=== Begin Enclosure ===

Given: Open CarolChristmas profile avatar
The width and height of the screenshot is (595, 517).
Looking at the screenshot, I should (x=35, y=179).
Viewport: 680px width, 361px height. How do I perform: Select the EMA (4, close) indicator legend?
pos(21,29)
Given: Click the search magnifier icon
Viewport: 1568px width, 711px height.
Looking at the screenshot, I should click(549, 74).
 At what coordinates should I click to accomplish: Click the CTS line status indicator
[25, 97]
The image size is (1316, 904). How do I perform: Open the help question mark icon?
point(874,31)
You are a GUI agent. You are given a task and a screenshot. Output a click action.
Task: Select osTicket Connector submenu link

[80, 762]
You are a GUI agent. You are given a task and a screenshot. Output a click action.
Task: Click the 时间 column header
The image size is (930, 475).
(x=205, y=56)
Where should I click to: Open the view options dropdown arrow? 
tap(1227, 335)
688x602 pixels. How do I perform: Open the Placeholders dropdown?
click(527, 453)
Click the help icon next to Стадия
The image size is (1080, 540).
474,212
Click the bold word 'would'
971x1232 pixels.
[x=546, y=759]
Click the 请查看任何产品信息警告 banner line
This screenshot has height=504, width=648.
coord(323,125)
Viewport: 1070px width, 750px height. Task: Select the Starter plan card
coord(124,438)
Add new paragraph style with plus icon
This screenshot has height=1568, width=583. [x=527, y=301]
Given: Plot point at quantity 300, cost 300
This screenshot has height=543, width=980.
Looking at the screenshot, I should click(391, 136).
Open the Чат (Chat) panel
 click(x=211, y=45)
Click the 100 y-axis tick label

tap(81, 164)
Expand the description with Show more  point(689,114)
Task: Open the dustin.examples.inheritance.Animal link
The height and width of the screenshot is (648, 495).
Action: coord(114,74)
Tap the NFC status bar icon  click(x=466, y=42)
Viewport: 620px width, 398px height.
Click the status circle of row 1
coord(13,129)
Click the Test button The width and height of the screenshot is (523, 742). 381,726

=== End Enclosure ===

• _TRY IT_:
Go to the line with "Task: Open the" and set down that line and every line after it, through the end of the material above, word for word.

• _SOLVED PROBLEM_:
Task: Open the dustin.examples.inheritance.Animal link
The height and width of the screenshot is (648, 495).
Action: coord(114,74)
Tap the NFC status bar icon  click(x=466, y=42)
Viewport: 620px width, 398px height.
Click the status circle of row 1
coord(13,129)
Click the Test button The width and height of the screenshot is (523, 742). 381,726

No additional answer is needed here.